Stored items
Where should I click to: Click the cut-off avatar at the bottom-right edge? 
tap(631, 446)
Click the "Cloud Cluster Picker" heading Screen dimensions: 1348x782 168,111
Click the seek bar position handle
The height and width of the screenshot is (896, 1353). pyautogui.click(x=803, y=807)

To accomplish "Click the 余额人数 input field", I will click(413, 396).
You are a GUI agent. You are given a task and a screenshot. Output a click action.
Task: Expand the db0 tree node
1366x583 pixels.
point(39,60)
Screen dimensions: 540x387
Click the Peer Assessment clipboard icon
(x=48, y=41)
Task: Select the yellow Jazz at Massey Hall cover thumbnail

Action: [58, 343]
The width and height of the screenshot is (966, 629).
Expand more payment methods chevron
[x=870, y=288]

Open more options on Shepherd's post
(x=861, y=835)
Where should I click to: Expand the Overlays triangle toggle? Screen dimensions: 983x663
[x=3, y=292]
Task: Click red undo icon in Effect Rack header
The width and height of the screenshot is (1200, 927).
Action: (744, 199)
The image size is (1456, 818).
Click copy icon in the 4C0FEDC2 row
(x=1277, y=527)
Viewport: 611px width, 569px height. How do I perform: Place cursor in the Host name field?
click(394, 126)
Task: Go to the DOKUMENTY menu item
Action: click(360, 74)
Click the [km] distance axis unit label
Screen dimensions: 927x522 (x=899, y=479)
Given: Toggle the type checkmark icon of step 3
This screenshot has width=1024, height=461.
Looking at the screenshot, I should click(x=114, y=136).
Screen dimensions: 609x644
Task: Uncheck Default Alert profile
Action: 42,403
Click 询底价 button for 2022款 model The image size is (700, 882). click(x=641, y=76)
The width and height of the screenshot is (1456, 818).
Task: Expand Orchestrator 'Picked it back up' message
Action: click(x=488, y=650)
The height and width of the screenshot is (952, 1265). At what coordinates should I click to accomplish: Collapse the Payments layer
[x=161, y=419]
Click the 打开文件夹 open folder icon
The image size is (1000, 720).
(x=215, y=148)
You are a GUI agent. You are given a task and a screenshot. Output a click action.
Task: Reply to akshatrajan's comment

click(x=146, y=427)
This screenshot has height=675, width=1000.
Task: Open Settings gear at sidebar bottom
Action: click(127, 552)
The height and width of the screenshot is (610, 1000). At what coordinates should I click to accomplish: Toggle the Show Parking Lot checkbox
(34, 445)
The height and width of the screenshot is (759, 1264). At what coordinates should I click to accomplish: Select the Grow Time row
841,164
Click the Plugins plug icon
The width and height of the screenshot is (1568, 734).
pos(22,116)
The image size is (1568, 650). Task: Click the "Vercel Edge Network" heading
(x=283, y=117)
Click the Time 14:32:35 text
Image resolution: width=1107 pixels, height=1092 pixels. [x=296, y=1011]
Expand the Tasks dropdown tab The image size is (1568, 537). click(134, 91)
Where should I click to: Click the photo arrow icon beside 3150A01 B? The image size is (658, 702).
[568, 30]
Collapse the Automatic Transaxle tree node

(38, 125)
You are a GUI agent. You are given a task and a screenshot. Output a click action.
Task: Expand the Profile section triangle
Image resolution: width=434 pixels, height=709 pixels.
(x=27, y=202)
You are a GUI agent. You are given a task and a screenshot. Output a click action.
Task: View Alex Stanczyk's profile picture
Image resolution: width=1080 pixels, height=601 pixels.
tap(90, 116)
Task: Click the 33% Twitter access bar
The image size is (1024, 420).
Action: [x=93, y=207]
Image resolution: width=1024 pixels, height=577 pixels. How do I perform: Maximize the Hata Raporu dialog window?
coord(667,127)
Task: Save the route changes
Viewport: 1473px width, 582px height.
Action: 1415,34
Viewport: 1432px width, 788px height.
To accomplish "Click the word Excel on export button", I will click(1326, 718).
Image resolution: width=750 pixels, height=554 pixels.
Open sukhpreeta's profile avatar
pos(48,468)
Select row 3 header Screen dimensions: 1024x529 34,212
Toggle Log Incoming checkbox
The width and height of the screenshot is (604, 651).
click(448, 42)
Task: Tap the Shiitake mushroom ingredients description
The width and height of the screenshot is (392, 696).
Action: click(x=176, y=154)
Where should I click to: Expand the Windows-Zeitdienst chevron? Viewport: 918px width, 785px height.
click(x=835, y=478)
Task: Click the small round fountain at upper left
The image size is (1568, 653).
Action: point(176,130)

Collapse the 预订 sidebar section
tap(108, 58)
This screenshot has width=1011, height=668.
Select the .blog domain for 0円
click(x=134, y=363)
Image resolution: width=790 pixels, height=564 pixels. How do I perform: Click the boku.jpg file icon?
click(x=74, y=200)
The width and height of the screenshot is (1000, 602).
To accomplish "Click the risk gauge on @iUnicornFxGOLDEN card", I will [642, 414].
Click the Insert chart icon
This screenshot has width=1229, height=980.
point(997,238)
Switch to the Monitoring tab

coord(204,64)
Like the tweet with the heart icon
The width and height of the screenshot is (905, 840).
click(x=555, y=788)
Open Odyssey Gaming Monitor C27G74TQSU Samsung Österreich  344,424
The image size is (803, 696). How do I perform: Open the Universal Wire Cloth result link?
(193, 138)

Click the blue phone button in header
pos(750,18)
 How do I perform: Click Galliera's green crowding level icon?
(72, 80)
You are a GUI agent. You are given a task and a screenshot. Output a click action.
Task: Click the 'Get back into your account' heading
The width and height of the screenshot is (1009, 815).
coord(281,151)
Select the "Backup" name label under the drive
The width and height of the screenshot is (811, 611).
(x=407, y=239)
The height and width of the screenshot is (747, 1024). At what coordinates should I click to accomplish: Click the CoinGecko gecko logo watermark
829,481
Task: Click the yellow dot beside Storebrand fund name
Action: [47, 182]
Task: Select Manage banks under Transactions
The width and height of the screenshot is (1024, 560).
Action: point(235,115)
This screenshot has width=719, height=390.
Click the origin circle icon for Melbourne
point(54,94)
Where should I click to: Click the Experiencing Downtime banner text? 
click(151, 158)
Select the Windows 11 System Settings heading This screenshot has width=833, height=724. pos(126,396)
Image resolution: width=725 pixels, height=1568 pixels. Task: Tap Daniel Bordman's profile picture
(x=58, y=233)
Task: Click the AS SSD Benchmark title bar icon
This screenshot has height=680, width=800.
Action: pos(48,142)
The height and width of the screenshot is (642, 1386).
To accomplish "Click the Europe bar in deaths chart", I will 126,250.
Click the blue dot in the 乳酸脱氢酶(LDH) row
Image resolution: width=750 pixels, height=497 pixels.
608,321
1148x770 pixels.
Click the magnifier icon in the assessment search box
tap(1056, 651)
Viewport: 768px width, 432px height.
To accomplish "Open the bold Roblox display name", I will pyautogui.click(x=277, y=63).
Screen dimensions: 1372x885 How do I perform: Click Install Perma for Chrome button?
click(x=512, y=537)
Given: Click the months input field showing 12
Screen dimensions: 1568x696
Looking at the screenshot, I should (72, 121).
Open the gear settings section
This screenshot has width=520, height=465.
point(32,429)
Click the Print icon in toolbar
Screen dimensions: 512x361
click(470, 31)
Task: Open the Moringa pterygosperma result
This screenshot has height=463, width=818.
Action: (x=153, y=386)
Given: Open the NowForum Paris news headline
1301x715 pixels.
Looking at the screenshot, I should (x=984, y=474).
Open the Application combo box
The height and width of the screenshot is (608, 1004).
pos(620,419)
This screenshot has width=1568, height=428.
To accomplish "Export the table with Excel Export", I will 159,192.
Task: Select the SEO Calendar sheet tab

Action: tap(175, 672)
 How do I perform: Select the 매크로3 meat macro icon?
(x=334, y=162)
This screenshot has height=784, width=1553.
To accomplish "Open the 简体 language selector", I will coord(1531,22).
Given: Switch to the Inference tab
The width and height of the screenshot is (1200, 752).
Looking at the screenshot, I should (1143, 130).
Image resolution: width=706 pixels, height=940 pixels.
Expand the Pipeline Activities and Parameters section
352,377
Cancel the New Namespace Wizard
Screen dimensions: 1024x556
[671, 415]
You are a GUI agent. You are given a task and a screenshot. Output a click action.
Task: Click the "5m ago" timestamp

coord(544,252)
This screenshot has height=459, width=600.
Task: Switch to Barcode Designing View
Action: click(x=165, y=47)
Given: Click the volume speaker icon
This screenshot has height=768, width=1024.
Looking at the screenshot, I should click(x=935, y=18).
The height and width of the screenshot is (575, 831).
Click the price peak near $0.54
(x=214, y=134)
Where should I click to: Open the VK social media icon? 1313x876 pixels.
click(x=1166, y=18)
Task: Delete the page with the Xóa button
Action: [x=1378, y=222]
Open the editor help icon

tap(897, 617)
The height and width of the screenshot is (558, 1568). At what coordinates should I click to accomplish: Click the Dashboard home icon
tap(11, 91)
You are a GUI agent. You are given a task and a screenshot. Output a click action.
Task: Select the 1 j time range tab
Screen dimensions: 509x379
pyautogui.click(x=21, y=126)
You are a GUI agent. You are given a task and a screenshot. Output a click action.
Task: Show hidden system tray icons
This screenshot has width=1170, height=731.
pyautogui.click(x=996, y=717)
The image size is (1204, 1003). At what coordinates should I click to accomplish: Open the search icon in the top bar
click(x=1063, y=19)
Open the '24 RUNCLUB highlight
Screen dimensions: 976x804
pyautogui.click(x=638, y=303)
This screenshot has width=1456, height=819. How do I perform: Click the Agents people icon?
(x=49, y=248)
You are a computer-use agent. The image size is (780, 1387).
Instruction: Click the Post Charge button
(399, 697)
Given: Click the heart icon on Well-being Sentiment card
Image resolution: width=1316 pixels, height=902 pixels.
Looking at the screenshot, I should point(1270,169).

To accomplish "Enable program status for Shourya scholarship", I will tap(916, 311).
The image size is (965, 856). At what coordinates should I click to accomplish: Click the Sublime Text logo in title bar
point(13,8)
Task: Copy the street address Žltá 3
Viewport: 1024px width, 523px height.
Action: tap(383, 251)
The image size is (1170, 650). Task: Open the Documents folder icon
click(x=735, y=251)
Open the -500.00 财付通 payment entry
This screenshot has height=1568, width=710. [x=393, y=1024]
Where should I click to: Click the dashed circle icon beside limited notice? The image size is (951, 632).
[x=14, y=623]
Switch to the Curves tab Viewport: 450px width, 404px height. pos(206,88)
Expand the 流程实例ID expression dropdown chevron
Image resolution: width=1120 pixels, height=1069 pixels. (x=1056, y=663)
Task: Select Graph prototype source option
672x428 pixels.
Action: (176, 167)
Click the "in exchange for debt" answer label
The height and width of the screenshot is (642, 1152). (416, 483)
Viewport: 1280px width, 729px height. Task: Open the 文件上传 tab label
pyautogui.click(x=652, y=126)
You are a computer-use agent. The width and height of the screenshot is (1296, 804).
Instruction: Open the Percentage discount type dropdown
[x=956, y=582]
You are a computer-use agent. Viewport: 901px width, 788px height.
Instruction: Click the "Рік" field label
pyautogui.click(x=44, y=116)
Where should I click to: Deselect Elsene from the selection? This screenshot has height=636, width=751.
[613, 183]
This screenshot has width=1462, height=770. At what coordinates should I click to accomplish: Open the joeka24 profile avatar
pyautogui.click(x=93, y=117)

# EXERCISE DIRECTIONS:
Copy out the lines above exactly, beginning at the one that contains "Click the magnifier" and ending at the one that contains "Given: Open the NowForum Paris news headline".

# YOUR RESPONSE:
Click the magnifier icon in the assessment search box
tap(1056, 651)
Viewport: 768px width, 432px height.
To accomplish "Open the bold Roblox display name", I will pyautogui.click(x=277, y=63).
Screen dimensions: 1372x885 How do I perform: Click Install Perma for Chrome button?
click(x=512, y=537)
Given: Click the months input field showing 12
Screen dimensions: 1568x696
Looking at the screenshot, I should (72, 121).
Open the gear settings section
This screenshot has width=520, height=465.
point(32,429)
Click the Print icon in toolbar
Screen dimensions: 512x361
click(470, 31)
Task: Open the Moringa pterygosperma result
This screenshot has height=463, width=818.
Action: (x=153, y=386)
Given: Open the NowForum Paris news headline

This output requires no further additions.